**Given problem:**
Can you write out the whole listing below line for line, leaving every word, number, and symbol unchanged?

· · ·

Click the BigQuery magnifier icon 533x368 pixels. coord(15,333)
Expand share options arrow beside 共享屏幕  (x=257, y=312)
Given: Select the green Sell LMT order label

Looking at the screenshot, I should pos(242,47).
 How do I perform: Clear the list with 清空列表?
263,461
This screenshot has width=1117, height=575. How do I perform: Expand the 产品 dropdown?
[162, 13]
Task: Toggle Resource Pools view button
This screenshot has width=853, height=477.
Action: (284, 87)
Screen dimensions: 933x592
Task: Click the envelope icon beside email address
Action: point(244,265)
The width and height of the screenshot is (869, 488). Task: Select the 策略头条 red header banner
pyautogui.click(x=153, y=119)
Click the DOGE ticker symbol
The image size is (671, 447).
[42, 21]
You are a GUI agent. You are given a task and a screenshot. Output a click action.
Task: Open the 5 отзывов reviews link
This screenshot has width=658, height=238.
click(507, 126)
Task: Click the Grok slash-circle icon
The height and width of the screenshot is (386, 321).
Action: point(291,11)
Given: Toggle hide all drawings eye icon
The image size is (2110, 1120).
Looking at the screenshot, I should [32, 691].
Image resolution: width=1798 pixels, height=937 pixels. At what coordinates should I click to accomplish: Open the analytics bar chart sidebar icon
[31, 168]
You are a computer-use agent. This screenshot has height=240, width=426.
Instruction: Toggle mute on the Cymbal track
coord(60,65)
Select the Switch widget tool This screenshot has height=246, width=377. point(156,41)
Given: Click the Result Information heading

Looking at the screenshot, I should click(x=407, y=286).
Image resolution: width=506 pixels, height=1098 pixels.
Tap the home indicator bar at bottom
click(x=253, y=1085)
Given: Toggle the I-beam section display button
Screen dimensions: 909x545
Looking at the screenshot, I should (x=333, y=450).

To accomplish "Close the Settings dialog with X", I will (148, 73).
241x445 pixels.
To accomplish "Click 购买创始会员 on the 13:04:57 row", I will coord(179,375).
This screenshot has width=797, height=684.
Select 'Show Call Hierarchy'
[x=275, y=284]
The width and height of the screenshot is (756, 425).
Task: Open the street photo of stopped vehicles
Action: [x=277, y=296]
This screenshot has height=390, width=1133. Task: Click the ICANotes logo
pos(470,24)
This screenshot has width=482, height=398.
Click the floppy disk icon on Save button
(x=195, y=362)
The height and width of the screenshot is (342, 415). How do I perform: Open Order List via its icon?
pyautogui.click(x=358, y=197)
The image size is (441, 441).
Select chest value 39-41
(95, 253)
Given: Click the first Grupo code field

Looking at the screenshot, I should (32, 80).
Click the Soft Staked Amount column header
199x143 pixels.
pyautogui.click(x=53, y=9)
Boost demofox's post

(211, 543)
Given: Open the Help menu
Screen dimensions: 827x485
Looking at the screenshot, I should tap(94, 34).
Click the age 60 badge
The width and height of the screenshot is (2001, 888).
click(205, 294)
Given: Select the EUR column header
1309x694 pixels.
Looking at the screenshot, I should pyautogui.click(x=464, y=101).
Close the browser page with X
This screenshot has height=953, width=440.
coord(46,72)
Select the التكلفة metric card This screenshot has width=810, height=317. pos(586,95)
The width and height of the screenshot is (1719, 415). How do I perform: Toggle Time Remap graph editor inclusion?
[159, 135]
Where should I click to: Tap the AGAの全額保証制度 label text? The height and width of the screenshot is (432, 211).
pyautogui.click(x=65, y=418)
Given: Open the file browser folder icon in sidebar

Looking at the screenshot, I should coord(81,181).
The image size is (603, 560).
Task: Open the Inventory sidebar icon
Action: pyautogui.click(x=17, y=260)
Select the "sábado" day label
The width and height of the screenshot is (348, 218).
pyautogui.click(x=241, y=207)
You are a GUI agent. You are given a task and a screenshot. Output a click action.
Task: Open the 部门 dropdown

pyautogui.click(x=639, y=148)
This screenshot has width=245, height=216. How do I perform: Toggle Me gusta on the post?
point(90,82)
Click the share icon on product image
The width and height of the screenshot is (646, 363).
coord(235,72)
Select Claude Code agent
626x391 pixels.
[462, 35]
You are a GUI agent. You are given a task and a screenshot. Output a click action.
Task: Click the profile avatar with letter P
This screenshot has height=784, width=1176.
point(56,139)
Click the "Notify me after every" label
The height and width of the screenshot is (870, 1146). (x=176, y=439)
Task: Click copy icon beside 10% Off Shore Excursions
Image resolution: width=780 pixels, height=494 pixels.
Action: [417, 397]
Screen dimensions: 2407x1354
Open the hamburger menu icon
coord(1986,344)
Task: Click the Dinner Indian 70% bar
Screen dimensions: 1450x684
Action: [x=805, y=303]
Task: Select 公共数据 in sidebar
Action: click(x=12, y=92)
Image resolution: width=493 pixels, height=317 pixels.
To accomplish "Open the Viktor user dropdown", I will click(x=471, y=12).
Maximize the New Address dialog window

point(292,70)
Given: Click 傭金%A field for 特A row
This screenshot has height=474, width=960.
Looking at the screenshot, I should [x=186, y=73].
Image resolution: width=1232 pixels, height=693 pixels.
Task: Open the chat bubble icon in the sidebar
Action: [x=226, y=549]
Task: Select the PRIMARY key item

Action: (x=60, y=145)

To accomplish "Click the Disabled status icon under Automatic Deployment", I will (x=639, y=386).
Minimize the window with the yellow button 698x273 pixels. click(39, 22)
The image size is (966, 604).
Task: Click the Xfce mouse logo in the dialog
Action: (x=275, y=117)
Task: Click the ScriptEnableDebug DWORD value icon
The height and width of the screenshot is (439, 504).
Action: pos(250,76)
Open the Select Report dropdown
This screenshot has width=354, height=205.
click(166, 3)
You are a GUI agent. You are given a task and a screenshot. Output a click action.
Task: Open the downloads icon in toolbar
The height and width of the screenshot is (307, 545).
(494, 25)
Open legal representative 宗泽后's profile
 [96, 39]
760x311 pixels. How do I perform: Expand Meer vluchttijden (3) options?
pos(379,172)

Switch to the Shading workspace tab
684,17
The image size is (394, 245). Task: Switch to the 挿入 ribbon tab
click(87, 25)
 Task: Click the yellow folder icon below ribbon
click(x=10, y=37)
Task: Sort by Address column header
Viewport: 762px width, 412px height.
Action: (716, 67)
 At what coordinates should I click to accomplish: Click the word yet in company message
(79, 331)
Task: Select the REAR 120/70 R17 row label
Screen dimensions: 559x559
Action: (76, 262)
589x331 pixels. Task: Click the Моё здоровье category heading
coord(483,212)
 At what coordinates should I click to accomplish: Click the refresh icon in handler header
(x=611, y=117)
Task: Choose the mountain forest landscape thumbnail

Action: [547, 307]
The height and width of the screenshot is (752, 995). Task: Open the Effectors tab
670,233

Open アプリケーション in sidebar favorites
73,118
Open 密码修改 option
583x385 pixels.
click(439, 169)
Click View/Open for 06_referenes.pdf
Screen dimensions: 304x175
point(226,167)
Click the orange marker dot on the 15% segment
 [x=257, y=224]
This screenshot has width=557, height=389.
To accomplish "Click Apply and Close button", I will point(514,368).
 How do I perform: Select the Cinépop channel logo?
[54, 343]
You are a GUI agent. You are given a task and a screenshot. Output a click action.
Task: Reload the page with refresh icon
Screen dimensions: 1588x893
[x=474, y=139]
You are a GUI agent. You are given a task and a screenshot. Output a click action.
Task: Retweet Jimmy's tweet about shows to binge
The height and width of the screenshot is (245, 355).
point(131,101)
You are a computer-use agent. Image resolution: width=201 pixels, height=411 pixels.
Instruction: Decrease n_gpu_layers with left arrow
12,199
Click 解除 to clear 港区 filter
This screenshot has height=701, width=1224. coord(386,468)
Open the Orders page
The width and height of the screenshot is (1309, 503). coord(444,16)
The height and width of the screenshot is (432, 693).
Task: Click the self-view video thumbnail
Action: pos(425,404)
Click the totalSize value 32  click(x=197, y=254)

· · ·

**The solution:**
Click the BigQuery magnifier icon 533x368 pixels. coord(15,333)
Expand share options arrow beside 共享屏幕  (x=257, y=312)
Given: Select the green Sell LMT order label

Looking at the screenshot, I should pos(242,47).
 How do I perform: Clear the list with 清空列表?
263,461
This screenshot has width=1117, height=575. How do I perform: Expand the 产品 dropdown?
[162, 13]
Task: Toggle Resource Pools view button
This screenshot has width=853, height=477.
Action: (284, 87)
Screen dimensions: 933x592
Task: Click the envelope icon beside email address
Action: point(244,265)
The width and height of the screenshot is (869, 488). Task: Select the 策略头条 red header banner
pyautogui.click(x=153, y=119)
Click the DOGE ticker symbol
The image size is (671, 447).
[42, 21]
You are a GUI agent. You are given a task and a screenshot. Output a click action.
Task: Open the 5 отзывов reviews link
This screenshot has width=658, height=238.
click(507, 126)
Task: Click the Grok slash-circle icon
The height and width of the screenshot is (386, 321).
Action: point(291,11)
Given: Toggle hide all drawings eye icon
The image size is (2110, 1120).
Looking at the screenshot, I should [32, 691].
Image resolution: width=1798 pixels, height=937 pixels. At what coordinates should I click to accomplish: Open the analytics bar chart sidebar icon
[31, 168]
You are a computer-use agent. This screenshot has height=240, width=426.
Instruction: Toggle mute on the Cymbal track
coord(60,65)
Select the Switch widget tool This screenshot has height=246, width=377. point(156,41)
Given: Click the Result Information heading

Looking at the screenshot, I should click(x=407, y=286).
Image resolution: width=506 pixels, height=1098 pixels.
Tap the home indicator bar at bottom
click(x=253, y=1085)
Given: Toggle the I-beam section display button
Screen dimensions: 909x545
Looking at the screenshot, I should (x=333, y=450).

To accomplish "Close the Settings dialog with X", I will (148, 73).
241x445 pixels.
To accomplish "Click 购买创始会员 on the 13:04:57 row", I will coord(179,375).
This screenshot has width=797, height=684.
Select 'Show Call Hierarchy'
[x=275, y=284]
The width and height of the screenshot is (756, 425).
Task: Open the street photo of stopped vehicles
Action: [x=277, y=296]
This screenshot has height=390, width=1133. Task: Click the ICANotes logo
pos(470,24)
This screenshot has width=482, height=398.
Click the floppy disk icon on Save button
(x=195, y=362)
The height and width of the screenshot is (342, 415). How do I perform: Open Order List via its icon?
pyautogui.click(x=358, y=197)
The image size is (441, 441).
Select chest value 39-41
(95, 253)
Given: Click the first Grupo code field

Looking at the screenshot, I should (32, 80).
Click the Soft Staked Amount column header
199x143 pixels.
pyautogui.click(x=53, y=9)
Boost demofox's post

(211, 543)
Given: Open the Help menu
Screen dimensions: 827x485
Looking at the screenshot, I should tap(94, 34).
Click the age 60 badge
The width and height of the screenshot is (2001, 888).
click(205, 294)
Given: Select the EUR column header
1309x694 pixels.
Looking at the screenshot, I should pyautogui.click(x=464, y=101).
Close the browser page with X
This screenshot has height=953, width=440.
coord(46,72)
Select the التكلفة metric card This screenshot has width=810, height=317. pos(586,95)
The width and height of the screenshot is (1719, 415). How do I perform: Toggle Time Remap graph editor inclusion?
[159, 135]
Where should I click to: Tap the AGAの全額保証制度 label text? The height and width of the screenshot is (432, 211).
pyautogui.click(x=65, y=418)
Given: Open the file browser folder icon in sidebar

Looking at the screenshot, I should coord(81,181).
The image size is (603, 560).
Task: Open the Inventory sidebar icon
Action: pyautogui.click(x=17, y=260)
Select the "sábado" day label
The width and height of the screenshot is (348, 218).
pyautogui.click(x=241, y=207)
You are a GUI agent. You are given a task and a screenshot. Output a click action.
Task: Open the 部门 dropdown

pyautogui.click(x=639, y=148)
This screenshot has width=245, height=216. How do I perform: Toggle Me gusta on the post?
point(90,82)
Click the share icon on product image
The width and height of the screenshot is (646, 363).
coord(235,72)
Select Claude Code agent
626x391 pixels.
[462, 35]
You are a GUI agent. You are given a task and a screenshot. Output a click action.
Task: Click the profile avatar with letter P
This screenshot has height=784, width=1176.
point(56,139)
Click the "Notify me after every" label
The height and width of the screenshot is (870, 1146). (x=176, y=439)
Task: Click copy icon beside 10% Off Shore Excursions
Image resolution: width=780 pixels, height=494 pixels.
Action: [417, 397]
Screen dimensions: 2407x1354
Open the hamburger menu icon
coord(1986,344)
Task: Click the Dinner Indian 70% bar
Screen dimensions: 1450x684
Action: [x=805, y=303]
Task: Select 公共数据 in sidebar
Action: click(x=12, y=92)
Image resolution: width=493 pixels, height=317 pixels.
To accomplish "Open the Viktor user dropdown", I will click(x=471, y=12).
Maximize the New Address dialog window

point(292,70)
Given: Click 傭金%A field for 特A row
This screenshot has height=474, width=960.
Looking at the screenshot, I should [x=186, y=73].
Image resolution: width=1232 pixels, height=693 pixels.
Task: Open the chat bubble icon in the sidebar
Action: [x=226, y=549]
Task: Select the PRIMARY key item

Action: (x=60, y=145)

To accomplish "Click the Disabled status icon under Automatic Deployment", I will (x=639, y=386).
Minimize the window with the yellow button 698x273 pixels. click(39, 22)
The image size is (966, 604).
Task: Click the Xfce mouse logo in the dialog
Action: (x=275, y=117)
Task: Click the ScriptEnableDebug DWORD value icon
The height and width of the screenshot is (439, 504).
Action: pos(250,76)
Open the Select Report dropdown
This screenshot has width=354, height=205.
click(166, 3)
You are a GUI agent. You are given a task and a screenshot. Output a click action.
Task: Open the downloads icon in toolbar
The height and width of the screenshot is (307, 545).
(494, 25)
Open legal representative 宗泽后's profile
 [96, 39]
760x311 pixels. How do I perform: Expand Meer vluchttijden (3) options?
pos(379,172)

Switch to the Shading workspace tab
684,17
The image size is (394, 245). Task: Switch to the 挿入 ribbon tab
click(87, 25)
 Task: Click the yellow folder icon below ribbon
click(x=10, y=37)
Task: Sort by Address column header
Viewport: 762px width, 412px height.
Action: (716, 67)
 At what coordinates should I click to accomplish: Click the word yet in company message
(79, 331)
Task: Select the REAR 120/70 R17 row label
Screen dimensions: 559x559
Action: (76, 262)
589x331 pixels. Task: Click the Моё здоровье category heading
coord(483,212)
 At what coordinates should I click to accomplish: Click the refresh icon in handler header
(x=611, y=117)
Task: Choose the mountain forest landscape thumbnail

Action: [547, 307]
The height and width of the screenshot is (752, 995). Task: Open the Effectors tab
670,233

Open アプリケーション in sidebar favorites
73,118
Open 密码修改 option
583x385 pixels.
click(439, 169)
Click View/Open for 06_referenes.pdf
Screen dimensions: 304x175
point(226,167)
Click the orange marker dot on the 15% segment
 [x=257, y=224]
This screenshot has width=557, height=389.
To accomplish "Click Apply and Close button", I will point(514,368).
 How do I perform: Select the Cinépop channel logo?
[54, 343]
You are a GUI agent. You are given a task and a screenshot. Output a click action.
Task: Reload the page with refresh icon
Screen dimensions: 1588x893
[x=474, y=139]
You are a GUI agent. You are given a task and a screenshot. Output a click action.
Task: Retweet Jimmy's tweet about shows to binge
The height and width of the screenshot is (245, 355).
point(131,101)
You are a computer-use agent. Image resolution: width=201 pixels, height=411 pixels.
Instruction: Decrease n_gpu_layers with left arrow
12,199
Click 解除 to clear 港区 filter
This screenshot has height=701, width=1224. coord(386,468)
Open the Orders page
The width and height of the screenshot is (1309, 503). coord(444,16)
The height and width of the screenshot is (432, 693).
Task: Click the self-view video thumbnail
Action: pos(425,404)
Click the totalSize value 32  click(x=197, y=254)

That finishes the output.